© JUNGE FREIHEIT Verlag GmbH & Co. www.jungefreiheit.de 51/18 / 14. Dezember 2018

Teure Arbeitslosigkeit
Kohleausstieg: Sachsen und Brandenburg fürchten Schadenersatzforderungen der Kohleindustrie und eine mögliche Insolvenz der Leag
Paul Leonhard

Die Energiearbeiter im Kraftwerk Lippendorf und die Kumpel in den Braunkohletagebauen rund um Leipzig werden bei den Landtagswahlen 2019 gewiß nicht die SPD wählen. Hat ihnen doch der Sozialdemokrat Burkhard Jung gerade die Solidarität aufgekündigt. „Wir müssen damit leben, daß wir mit dieser Entscheidung Lippendorf vor den Kopf stoßen“, so der Leizpziger Oberbürgermeister zu den Folgen seiner Ankündigung, daß die Messestadt spätestens ab 2023 keine Fernwärme mehr aus dem Kraftwerk beziehen, sondern komplett auf erneuerbare Energien setzen werde.

Studie „Vattenfall Leaks“ warnt vor Milliardenkosten

Damit kann das Braunkohle-Dampfkraftwerk der Lausitz Energie AG (Leag) nicht mehr wirtschaftlich betrieben werden. 150 Millionen Euro will Jung aber unter anderem in den Bau von Gasturbinen investieren. Die Grünen jubeln, die CDU bleibt skeptisch, allein die AfD steht zur Braunkohle. Der Leipziger Alleingang werde Hunderte Arbeitsplätze kosten, warnt der CDU-Landtagsabgeordnete Georg-Ludwig von Breitenbuch. Die Bundes-CDU will die Braunkohle-Verstromung nach 2030 beenden.

Im November hatte noch Sachsens Ministerpräsident Michael Kretschmer (CDU) gegenüber seinem Brandenburger Amtskollegen Dietmar Woidke (SPD) den Zusammenhalt unter dem Motto „Erst neue Perspektiven, dann der Ausstieg“ beschworen (JF 49/18). Beide treibt zudem die Angst um, daß sie bei einem Kohleausstieg vor 2045 auf den Kosten für die Renaturierung der Bergbaufolgelandschaften in Milliardenhöhe sitzenbleiben. Deswegen sind die von Greenpeace im Schwarzbuch „Vattenfall Leaks“ veröffentlichten, bisher geheimen Details um den Verkauf der Tagebaue vor zwei Jahren durch den schwedischen Staatskonzern an die Leag, das Teil des Konsortiums Energetický a Prumyslový Holding (EPH) des tschechischen Milliardärs Daniel Kretínský ist, so interessant.

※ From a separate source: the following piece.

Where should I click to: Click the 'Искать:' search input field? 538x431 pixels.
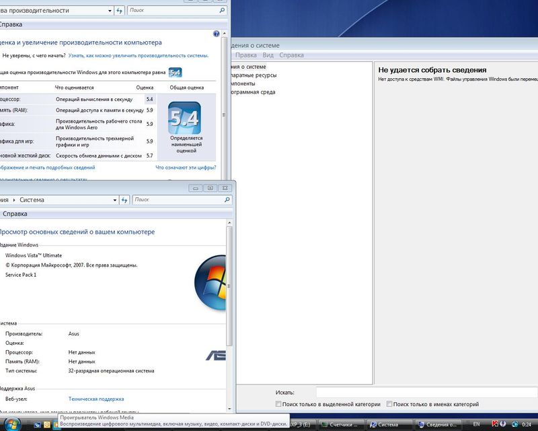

Aus einem vertraulichen Dokument der schwedischen Regierung geht nach Greenpeace-Angaben hervor, daß Vattenfall mit mindestens drei Milliarden Euro für die Renaturierung der zerstörten Lausitzer Landschaft nach dem Kohleabbau haftbar gemacht werden könne. Bisher hieß es, daß allein die Leag für die Folgekosten aufkommen muß.

Der Leag wird das nur bedingt zugetraut. Ein Gutachten des Landes Brandenburg besagt, daß die EPH zwar Rücklagen von 1,4 Milliarden Euro gebildet hat, diese aber bei einem früheren Kohleausstieg nicht ausreichen. Die Praxis der Rückstellung entspreche nicht „der Natur einer Sicherheitsleistung“. Das vorzeitige politische Aus für die Tagebaue oder neue wirtschaftliche Rahmenbedingungen seien nicht berücksichtigt. Bei einer Stillegung Ende 2016 hätten die Rückstellungen ein Gesamtdefizit von 43 Prozent aufgewiesen.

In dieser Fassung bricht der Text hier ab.